`int 3/(2sqrt(x)(1+x)) dx` Find the indefinite integral

For the given integral: `int 3/(2sqrt(x)(1+x)) dx` , we may apply the basic integration property: `int c*f(x) dx = c int f(x) dx` .

`int 3/(2sqrt(x)(1+x)) dx = 3/2int 1/(sqrt(x)(1+x)) dx` .
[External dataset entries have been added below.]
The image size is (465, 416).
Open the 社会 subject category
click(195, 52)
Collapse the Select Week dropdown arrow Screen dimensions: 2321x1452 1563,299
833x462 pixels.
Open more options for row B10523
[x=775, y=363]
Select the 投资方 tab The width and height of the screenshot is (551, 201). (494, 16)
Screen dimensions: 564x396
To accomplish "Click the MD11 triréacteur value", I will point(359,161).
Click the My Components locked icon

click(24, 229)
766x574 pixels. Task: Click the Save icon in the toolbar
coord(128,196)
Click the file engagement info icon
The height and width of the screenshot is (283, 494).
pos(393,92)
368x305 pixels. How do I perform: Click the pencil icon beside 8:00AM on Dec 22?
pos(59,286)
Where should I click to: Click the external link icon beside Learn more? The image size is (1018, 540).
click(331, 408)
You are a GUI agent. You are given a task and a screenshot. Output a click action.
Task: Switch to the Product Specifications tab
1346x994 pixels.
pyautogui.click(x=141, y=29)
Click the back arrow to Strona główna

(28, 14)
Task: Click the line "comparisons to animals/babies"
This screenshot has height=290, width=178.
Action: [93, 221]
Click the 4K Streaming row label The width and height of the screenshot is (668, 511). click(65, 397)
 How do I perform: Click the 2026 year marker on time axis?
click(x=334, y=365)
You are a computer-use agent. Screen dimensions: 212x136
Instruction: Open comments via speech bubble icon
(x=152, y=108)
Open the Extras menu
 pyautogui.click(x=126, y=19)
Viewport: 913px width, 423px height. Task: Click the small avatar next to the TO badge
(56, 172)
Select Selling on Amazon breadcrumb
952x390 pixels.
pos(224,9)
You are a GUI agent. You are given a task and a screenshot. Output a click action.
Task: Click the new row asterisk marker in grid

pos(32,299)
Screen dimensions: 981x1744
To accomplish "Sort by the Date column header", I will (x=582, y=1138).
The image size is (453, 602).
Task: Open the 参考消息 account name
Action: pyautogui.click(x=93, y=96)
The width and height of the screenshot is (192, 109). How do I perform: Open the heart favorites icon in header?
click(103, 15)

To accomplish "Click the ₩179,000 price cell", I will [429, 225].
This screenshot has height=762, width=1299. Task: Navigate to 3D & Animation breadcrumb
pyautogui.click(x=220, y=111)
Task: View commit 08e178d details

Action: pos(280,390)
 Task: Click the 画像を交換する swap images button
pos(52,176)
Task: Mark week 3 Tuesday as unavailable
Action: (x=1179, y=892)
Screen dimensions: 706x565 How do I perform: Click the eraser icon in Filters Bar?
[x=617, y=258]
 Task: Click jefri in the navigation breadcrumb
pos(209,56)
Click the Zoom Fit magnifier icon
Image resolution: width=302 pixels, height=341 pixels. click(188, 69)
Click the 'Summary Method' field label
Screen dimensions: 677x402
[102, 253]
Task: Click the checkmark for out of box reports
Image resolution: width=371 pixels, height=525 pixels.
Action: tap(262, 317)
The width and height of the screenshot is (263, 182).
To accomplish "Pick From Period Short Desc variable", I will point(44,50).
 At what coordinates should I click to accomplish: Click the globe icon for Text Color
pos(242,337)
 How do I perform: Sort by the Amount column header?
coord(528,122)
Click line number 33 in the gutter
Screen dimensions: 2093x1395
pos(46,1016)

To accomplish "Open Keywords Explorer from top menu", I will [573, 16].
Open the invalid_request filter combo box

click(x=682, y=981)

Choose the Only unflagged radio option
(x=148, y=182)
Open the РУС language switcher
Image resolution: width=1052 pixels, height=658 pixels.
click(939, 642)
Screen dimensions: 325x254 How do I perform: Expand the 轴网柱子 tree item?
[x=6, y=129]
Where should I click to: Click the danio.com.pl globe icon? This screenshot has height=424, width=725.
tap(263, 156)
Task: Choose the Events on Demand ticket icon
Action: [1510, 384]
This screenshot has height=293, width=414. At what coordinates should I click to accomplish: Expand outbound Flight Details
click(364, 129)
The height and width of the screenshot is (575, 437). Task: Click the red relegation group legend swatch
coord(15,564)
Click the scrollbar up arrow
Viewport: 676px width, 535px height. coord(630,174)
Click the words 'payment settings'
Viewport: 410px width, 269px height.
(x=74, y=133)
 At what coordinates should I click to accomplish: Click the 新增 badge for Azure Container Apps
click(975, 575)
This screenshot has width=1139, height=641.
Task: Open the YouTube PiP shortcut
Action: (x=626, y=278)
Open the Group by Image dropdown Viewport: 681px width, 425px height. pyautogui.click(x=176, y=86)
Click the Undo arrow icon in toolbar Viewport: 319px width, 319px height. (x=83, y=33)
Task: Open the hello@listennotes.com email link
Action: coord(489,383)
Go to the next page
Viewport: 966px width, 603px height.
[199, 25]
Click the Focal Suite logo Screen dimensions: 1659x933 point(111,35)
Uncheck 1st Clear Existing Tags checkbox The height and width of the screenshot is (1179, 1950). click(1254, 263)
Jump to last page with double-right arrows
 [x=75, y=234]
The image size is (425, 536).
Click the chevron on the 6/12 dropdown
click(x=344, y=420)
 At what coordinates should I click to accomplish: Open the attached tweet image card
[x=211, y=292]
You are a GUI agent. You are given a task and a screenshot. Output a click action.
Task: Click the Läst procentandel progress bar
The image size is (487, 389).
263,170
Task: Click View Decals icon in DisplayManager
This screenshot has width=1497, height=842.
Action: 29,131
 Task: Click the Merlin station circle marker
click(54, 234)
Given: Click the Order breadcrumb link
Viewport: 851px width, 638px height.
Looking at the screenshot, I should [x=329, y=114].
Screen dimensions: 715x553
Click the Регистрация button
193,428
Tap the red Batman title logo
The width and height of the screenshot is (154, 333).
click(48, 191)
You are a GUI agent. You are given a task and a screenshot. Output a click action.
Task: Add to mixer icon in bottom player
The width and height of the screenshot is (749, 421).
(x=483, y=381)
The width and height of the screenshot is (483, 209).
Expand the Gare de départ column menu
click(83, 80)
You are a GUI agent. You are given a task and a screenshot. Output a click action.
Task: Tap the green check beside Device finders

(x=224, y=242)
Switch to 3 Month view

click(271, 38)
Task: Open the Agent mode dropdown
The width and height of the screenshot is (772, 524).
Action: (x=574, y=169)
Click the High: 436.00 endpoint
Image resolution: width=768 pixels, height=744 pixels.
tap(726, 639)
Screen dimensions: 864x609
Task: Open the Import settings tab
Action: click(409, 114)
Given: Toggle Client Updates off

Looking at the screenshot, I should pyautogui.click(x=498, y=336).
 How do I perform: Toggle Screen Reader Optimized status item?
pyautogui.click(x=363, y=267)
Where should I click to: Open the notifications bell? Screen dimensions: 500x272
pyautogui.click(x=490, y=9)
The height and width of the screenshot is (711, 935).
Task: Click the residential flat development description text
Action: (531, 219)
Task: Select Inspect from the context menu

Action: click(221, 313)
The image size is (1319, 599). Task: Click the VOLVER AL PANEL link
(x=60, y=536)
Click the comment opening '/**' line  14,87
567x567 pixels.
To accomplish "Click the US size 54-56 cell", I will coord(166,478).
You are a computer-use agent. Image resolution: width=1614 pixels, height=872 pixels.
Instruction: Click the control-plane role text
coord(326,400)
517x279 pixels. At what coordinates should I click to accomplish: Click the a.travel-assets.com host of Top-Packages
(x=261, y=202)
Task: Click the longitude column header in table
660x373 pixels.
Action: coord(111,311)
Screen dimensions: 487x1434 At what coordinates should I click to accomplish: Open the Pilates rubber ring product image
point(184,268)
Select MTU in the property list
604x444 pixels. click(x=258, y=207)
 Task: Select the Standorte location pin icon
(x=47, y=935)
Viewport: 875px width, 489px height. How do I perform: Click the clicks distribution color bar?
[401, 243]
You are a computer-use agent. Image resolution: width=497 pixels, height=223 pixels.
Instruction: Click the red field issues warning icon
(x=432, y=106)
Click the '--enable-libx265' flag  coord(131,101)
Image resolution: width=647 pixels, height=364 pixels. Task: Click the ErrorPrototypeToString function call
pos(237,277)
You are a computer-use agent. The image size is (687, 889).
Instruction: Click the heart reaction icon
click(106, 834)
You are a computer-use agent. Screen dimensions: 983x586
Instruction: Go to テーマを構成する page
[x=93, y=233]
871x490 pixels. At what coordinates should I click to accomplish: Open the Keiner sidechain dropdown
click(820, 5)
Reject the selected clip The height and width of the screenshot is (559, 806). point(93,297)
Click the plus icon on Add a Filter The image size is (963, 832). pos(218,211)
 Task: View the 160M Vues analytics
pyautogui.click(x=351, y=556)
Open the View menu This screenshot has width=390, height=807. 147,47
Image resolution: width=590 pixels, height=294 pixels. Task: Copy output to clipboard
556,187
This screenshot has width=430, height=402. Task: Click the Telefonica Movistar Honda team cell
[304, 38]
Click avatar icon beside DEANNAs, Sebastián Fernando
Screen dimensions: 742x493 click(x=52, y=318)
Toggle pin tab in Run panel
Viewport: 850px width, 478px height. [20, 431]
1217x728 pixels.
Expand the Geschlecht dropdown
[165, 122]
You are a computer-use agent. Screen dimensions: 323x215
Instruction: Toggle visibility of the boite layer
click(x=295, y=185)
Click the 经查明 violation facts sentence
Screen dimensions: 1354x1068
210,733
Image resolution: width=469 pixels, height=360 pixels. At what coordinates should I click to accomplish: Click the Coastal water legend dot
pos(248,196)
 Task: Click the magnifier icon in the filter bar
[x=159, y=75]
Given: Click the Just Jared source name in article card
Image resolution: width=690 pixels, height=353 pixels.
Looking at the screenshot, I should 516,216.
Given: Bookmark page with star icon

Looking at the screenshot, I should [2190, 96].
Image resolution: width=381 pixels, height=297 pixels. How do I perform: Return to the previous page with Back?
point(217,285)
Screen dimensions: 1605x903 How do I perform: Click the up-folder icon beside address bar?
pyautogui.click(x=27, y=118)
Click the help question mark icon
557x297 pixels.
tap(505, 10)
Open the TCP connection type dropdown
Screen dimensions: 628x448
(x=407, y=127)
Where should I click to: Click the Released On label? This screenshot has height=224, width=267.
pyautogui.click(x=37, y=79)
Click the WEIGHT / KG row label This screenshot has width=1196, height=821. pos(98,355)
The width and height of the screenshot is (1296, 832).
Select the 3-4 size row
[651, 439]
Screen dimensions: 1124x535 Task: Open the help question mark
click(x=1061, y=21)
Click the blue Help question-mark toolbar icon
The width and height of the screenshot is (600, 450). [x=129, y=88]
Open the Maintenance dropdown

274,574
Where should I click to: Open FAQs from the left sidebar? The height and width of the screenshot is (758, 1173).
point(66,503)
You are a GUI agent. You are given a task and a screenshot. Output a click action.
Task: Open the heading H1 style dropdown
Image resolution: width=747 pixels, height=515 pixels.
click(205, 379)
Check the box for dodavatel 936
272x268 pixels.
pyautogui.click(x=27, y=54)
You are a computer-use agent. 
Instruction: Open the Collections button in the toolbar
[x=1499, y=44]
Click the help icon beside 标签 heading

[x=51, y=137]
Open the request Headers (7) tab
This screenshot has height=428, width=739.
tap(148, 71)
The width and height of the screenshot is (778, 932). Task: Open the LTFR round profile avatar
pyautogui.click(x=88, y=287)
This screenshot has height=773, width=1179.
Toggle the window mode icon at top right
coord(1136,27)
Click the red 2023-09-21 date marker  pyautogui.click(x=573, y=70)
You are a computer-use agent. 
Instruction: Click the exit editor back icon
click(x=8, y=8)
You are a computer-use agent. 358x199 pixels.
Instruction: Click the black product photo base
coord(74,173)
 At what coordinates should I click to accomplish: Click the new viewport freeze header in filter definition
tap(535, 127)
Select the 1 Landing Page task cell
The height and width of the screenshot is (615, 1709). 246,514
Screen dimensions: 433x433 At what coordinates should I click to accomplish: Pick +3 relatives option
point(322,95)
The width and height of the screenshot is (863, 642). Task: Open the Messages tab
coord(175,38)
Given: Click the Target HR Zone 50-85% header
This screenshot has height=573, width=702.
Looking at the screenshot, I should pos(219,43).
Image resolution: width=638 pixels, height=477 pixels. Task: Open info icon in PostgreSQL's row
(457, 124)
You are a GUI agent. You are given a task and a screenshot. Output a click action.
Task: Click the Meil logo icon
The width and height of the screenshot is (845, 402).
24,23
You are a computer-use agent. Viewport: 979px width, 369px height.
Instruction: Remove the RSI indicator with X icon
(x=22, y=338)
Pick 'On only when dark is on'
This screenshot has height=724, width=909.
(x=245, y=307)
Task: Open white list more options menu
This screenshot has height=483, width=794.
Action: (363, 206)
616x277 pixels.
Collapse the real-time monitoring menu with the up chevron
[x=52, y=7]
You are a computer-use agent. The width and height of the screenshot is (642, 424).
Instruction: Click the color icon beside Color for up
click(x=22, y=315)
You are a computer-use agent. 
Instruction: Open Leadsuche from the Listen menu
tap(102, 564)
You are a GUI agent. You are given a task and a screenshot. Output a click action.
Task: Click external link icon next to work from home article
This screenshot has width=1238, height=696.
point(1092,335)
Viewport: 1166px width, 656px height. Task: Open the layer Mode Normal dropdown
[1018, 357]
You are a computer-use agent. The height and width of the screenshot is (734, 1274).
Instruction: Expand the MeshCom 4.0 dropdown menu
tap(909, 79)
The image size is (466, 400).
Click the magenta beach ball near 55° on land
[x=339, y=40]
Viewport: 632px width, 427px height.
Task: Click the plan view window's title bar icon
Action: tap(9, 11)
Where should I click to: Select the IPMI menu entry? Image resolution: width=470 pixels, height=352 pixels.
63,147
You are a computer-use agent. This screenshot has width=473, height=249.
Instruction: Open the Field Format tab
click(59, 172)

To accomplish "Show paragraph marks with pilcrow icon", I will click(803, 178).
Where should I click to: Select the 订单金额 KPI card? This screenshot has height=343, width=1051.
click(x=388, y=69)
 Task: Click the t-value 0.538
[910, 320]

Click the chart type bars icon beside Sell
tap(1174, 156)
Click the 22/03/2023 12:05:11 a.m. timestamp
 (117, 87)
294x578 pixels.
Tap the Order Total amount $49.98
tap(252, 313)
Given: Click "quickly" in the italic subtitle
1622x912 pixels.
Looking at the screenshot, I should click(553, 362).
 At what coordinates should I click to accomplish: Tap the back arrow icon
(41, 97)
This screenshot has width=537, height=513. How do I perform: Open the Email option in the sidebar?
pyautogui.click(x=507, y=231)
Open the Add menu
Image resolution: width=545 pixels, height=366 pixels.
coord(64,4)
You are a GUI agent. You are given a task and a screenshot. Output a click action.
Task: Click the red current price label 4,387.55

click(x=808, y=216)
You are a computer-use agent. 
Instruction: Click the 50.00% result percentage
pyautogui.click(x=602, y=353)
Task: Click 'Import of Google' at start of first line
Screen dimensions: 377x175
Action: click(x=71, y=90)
For the integral part, we apply u-substitution by letting:

`u = sqrt(x) `

We square both sides to get: `u^2 = x` .

Then apply implicit differentiation, we take the derivative on both sides with respect to x as:

`2u du =dx` .

Plug-in `dx= 2u du` , `u =sqrt(x) ` and` x= u^2` in the integral:

`3/2int 1/(sqrt(x)(1+x)) dx =3/2int 1/(u(1+u^2)) (2u du)`

Simplify by cancelling out u and 2 from top and bottom:

`3/2int 1/(u(1+u^2)) (2u du) =3 int 1/(1+u^2) du`

The integral part resembles the basic integration formula  for inverse tangent:

`int 1/(1+u^2) du = arctan (u) +C`

 then, 

`3 int 1/(1+u^2)  du = 3 * arctan(u) +C`

Express in terms x by plug-in  `u =sqrt(x)` :

`3 arctan(u) +C =3 arctan(sqrt(x)) +C`

Final answer:

`int 3/(2sqrt(x)(1+x)) dx = 3arctan(sqrt(x))+C`